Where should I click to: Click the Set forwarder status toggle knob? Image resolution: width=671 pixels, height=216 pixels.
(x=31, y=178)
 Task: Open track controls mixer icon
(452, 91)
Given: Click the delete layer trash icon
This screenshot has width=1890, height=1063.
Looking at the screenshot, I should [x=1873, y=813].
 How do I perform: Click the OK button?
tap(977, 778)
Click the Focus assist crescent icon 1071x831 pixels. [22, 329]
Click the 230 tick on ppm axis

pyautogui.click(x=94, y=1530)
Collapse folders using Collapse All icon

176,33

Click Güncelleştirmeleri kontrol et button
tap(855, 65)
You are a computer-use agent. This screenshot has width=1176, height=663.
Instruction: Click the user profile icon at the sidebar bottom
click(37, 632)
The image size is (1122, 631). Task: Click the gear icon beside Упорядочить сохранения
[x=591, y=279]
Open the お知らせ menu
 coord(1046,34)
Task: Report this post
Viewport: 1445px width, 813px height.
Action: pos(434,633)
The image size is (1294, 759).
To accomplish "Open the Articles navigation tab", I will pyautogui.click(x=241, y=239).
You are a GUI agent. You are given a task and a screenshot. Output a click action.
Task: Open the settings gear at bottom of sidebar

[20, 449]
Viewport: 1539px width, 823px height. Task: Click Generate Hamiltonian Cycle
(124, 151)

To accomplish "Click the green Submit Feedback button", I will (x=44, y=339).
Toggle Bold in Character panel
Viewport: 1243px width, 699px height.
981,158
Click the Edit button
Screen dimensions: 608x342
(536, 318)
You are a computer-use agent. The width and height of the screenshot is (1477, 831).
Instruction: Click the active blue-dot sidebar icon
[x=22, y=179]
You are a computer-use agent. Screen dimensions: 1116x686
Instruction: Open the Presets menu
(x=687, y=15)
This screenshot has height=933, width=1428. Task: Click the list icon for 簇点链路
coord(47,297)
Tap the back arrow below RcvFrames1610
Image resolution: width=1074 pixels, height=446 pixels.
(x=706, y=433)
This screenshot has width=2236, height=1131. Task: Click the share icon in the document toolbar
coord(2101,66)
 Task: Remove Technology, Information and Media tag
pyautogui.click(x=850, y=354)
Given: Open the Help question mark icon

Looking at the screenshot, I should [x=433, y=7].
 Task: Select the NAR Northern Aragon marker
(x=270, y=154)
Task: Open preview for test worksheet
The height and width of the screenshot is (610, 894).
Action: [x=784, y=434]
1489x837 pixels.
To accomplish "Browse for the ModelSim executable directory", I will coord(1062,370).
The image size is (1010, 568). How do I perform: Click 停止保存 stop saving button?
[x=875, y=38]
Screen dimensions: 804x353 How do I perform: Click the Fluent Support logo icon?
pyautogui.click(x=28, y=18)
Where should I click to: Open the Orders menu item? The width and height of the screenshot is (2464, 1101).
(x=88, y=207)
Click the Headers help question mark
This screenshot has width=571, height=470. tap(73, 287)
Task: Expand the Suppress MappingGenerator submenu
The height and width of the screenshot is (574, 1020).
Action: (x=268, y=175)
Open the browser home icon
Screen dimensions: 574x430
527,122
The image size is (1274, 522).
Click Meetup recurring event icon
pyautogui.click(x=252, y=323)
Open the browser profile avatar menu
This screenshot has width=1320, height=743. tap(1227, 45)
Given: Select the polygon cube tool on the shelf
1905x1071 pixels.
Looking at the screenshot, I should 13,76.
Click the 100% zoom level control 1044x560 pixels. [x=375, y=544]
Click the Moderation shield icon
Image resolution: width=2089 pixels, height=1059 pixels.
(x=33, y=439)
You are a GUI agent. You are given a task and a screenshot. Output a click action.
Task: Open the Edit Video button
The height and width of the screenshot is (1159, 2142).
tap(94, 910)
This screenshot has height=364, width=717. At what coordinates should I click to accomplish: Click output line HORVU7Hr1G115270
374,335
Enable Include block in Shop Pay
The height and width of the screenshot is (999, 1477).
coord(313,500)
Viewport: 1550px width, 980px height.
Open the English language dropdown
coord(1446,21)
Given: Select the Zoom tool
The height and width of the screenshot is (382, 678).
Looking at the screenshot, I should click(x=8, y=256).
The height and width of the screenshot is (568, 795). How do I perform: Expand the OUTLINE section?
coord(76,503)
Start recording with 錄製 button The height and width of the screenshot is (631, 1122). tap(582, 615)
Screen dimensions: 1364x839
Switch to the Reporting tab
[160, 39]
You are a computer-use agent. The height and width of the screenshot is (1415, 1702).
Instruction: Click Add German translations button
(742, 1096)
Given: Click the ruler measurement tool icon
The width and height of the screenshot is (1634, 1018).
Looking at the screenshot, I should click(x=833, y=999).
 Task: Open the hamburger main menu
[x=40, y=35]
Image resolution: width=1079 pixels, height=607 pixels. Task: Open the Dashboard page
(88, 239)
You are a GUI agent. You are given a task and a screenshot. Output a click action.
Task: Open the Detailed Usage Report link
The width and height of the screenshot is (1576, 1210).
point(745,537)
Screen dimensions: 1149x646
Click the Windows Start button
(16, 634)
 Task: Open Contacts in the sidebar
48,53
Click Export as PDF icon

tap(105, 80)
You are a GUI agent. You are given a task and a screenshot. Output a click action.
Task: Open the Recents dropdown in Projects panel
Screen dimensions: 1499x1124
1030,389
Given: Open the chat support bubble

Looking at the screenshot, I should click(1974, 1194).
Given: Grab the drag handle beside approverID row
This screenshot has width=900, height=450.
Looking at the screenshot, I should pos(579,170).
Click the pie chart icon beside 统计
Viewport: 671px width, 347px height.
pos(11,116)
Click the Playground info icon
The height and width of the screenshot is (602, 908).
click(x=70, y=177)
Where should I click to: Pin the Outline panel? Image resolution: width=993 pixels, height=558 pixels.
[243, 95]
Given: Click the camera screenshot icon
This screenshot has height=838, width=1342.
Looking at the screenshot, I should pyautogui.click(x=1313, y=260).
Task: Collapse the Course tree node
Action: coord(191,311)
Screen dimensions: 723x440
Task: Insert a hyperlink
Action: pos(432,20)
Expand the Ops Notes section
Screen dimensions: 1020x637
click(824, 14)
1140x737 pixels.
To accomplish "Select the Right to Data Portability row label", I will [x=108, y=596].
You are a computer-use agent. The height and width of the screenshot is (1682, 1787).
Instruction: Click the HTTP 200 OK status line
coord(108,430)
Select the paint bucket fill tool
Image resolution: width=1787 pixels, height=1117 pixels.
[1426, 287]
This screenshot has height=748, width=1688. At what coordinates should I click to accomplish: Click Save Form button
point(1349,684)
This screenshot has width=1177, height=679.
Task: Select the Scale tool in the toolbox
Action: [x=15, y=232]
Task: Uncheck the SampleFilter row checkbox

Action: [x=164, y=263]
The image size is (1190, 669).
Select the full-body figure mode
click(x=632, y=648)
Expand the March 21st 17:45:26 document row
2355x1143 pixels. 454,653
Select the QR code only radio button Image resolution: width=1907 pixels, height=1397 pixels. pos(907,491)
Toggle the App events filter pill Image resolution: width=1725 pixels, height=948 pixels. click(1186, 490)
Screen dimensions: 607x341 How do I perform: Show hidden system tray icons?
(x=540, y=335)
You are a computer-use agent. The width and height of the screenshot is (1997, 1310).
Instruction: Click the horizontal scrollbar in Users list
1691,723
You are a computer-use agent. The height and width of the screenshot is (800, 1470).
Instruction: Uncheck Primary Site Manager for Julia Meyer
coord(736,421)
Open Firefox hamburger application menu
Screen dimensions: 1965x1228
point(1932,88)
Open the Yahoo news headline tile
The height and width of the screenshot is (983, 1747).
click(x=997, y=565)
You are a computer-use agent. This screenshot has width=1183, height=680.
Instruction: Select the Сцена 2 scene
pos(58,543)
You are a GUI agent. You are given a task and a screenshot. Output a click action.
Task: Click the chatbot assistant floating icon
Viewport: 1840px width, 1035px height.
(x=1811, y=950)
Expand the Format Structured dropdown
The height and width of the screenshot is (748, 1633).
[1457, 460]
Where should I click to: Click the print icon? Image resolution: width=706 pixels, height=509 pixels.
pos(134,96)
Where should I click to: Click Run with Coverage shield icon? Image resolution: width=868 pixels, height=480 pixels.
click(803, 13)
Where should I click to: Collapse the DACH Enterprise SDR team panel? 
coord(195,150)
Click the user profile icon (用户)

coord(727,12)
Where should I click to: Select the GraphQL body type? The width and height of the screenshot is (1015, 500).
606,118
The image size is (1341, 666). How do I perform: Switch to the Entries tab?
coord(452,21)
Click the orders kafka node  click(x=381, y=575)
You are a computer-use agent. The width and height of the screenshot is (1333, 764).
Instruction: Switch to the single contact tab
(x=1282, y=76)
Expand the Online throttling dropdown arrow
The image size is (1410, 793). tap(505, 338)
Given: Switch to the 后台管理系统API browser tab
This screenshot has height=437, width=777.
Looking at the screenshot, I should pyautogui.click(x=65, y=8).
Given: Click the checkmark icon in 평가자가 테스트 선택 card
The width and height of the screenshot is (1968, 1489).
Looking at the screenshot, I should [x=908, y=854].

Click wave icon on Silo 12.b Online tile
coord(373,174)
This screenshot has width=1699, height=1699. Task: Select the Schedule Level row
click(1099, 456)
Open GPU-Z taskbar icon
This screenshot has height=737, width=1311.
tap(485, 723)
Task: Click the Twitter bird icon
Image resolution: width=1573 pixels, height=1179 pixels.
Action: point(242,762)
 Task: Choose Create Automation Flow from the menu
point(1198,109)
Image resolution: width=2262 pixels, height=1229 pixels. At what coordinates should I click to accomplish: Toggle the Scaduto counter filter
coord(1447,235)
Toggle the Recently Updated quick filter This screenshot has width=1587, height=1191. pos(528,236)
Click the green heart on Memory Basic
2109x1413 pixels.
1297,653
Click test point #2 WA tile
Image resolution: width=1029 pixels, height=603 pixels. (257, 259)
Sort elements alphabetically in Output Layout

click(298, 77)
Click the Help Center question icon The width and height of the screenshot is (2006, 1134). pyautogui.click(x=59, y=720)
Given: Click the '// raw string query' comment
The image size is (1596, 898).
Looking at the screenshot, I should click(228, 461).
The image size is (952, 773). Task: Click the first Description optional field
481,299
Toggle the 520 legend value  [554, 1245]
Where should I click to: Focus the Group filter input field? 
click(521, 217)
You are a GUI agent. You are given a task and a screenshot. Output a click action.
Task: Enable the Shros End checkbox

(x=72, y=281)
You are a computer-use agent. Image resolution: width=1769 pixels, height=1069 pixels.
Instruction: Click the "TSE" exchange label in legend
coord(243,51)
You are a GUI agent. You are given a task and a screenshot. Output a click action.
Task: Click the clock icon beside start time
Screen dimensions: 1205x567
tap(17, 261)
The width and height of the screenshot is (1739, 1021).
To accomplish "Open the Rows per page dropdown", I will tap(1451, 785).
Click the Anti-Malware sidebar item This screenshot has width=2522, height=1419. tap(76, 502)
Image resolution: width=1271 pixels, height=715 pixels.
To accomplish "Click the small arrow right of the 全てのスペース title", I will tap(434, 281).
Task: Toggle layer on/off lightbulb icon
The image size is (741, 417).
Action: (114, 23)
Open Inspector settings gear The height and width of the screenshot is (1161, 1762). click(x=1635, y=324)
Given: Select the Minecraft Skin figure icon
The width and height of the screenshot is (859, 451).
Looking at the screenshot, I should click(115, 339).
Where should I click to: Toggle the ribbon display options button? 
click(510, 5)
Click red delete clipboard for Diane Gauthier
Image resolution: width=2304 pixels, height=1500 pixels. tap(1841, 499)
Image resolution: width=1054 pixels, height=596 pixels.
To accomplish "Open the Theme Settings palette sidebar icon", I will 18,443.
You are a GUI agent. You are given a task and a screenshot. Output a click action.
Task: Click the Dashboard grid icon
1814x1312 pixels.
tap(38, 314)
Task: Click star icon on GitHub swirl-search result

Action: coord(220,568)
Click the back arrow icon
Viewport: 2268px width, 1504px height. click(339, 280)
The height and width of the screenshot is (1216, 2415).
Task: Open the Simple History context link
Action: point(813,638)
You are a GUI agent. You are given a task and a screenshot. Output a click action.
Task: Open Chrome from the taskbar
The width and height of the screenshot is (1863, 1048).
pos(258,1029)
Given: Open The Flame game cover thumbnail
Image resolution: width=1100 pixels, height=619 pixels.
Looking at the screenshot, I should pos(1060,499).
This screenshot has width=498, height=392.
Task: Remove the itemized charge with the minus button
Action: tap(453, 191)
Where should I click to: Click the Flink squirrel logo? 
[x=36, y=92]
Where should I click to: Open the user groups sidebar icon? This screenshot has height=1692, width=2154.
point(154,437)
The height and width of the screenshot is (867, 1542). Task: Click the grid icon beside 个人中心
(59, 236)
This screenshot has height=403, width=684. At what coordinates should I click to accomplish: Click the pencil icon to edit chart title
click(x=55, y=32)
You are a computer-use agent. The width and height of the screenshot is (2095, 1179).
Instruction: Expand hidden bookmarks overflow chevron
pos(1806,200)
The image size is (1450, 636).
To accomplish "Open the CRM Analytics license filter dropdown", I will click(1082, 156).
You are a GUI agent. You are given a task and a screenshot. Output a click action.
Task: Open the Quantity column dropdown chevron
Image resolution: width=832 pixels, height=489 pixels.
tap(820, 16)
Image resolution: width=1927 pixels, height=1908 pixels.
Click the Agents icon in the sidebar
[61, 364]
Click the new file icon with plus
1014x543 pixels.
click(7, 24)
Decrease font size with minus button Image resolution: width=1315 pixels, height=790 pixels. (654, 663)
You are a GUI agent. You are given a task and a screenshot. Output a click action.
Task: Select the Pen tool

======

• Exercise description: From the records above, return each line that has the string "layer".

• Answer box:
Given: Click the delete layer trash icon
Task: Toggle layer on/off lightbulb icon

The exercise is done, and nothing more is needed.